The mechanism of HPD has not been well understood. Innate and adaptive immune systems might both play significant roles in the development of HPD. Lo Russo revealed that M2-like CD163+ CD33+ PD-L1+ tumor-associated macrophages can block anti-PD-1 antibody functional activity by interacting with the Fc domain of the antibody [15]. Increased T-regulatory cells in tumor-infiltrating lymphocytes have been reported to promote tumor progression after treatment with ICIs. Kamada found that PD-1 blockade may facilitate the proliferation of highly suppressive PD-1+ T-regulatory cells, resulting in the inhibition of antitumor immunity [30]. The upregulation of alternative immune checkpoints and cancer cell–intrinsic expression of PD-1 were proposed as potential mechanisms by which PD-1 blockade promoted tumor growth [31, 32]. Kim CG indicated that lack of pre-existing antitumor immune and T-cell exhaustion might promote the development of HPD after ICI [13]. Similarly, Zuazo-Ibarra found that HPD had a significant correlation with negative baseline highly differentiated CD4 T which reflected weaker potential anti-tumor capacities [28]. Further mechanism studies should be performed to elucidate the correlation between the baseline Immune environment and the development of HPD.

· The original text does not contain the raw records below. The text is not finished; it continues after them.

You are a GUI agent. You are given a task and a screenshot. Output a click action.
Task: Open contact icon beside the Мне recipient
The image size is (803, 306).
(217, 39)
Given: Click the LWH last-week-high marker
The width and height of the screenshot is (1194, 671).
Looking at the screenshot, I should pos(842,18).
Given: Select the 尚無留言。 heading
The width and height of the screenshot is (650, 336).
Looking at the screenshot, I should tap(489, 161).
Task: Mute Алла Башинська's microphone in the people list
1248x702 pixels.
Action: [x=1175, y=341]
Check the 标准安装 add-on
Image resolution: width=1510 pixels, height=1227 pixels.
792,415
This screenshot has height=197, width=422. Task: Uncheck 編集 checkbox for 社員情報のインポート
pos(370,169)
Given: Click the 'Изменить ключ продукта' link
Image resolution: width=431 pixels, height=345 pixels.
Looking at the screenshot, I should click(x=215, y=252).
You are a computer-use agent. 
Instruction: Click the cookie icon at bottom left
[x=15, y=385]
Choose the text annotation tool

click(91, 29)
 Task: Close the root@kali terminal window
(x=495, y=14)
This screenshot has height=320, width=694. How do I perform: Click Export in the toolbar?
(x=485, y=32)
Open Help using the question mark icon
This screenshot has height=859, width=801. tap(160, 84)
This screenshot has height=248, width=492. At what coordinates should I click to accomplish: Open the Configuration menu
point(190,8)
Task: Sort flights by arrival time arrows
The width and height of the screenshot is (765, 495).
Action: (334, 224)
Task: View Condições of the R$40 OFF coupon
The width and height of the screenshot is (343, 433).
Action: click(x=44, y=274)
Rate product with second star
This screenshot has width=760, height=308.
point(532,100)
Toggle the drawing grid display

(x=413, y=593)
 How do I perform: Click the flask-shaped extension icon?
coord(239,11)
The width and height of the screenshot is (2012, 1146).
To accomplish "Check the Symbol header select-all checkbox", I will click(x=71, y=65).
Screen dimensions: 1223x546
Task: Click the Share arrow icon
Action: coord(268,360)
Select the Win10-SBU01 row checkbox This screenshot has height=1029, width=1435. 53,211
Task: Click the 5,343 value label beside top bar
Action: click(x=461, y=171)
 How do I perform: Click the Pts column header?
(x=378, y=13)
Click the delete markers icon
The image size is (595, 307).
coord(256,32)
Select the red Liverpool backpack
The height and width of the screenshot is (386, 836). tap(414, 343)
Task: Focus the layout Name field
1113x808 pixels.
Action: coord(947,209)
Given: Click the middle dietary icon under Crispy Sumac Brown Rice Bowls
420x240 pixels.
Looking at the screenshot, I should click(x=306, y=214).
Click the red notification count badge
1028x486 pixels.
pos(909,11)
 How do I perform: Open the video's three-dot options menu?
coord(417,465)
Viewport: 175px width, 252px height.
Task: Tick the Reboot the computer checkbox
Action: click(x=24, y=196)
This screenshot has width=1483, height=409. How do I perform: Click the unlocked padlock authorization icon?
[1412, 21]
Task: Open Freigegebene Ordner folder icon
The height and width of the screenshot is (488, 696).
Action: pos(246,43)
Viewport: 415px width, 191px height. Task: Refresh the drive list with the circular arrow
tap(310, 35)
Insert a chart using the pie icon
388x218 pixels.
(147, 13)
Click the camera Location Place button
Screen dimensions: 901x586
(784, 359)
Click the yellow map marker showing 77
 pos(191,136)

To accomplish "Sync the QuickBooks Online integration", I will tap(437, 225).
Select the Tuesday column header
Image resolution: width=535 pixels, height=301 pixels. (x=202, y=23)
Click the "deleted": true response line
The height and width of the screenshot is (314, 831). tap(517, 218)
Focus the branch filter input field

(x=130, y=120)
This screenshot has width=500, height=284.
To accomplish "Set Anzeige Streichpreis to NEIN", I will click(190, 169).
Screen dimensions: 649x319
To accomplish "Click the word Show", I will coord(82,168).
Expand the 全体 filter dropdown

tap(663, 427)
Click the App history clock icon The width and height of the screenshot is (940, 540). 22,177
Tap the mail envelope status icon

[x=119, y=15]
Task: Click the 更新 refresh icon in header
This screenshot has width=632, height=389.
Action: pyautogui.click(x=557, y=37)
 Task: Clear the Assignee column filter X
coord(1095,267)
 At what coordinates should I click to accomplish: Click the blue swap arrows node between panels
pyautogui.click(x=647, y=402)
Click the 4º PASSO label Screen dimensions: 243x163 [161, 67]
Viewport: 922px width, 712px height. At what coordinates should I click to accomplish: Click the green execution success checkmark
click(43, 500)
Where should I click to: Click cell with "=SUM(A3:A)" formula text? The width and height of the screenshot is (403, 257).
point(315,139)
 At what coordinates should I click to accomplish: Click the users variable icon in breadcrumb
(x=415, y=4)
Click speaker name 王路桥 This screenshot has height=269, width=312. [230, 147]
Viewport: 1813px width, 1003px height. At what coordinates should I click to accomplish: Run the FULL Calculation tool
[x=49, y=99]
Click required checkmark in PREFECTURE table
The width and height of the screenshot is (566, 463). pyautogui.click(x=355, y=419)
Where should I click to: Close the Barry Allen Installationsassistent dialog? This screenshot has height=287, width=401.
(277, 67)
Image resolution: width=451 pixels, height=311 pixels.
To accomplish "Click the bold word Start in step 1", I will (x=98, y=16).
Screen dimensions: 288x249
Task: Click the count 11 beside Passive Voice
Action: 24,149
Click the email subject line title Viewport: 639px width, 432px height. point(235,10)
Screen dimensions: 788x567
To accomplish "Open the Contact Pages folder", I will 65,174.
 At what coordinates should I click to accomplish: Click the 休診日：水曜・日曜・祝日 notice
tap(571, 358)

The present systematic review had limitations that should be considered when interpreting the results. First, this meta-analysis was based on published results rather than individual data, and hence the results remained inconclusive. In the assessment of the incidence and outcome of HPD, considering the existence of heterogeneity, further meta-analysis was not performed. Moreover, the inter-study variability of the definition of HPD might lead to heterogeneity among the included studies, and the current results should be interpreted with caution. Also, the number of studies included was limited, and some analysis only included three or four studies with a limited sample size. All of the studies included in this meta-analysis were retrospective. A control cohort was missing in 5 of 6 included studies. Further prospective randomized controlled trials were needed to clarify the results. Besides, some continuous variables that might correlate with HPD were not included in the present study because of insufficient data. Despite these limitations, this study provided a comprehensive understanding of HPD for further investigation.

Conclusions

In conclusion, the present systematic review and meta-analysis summarized the clinical features of HPD in NSCLC after treatment with ICIs. Compared with patients with non-HPD, the OS of those with HPD was significantly worse. This meta-analysis indicated that Eastern Cooperative Oncology Group > 1, Royal Marsden Hospital score ≥ 2, serum lactate dehydrogenase > upper limit of normal, the number of metastasis sites > 2, and liver metastasis at baseline may correlate with the happening of HPD.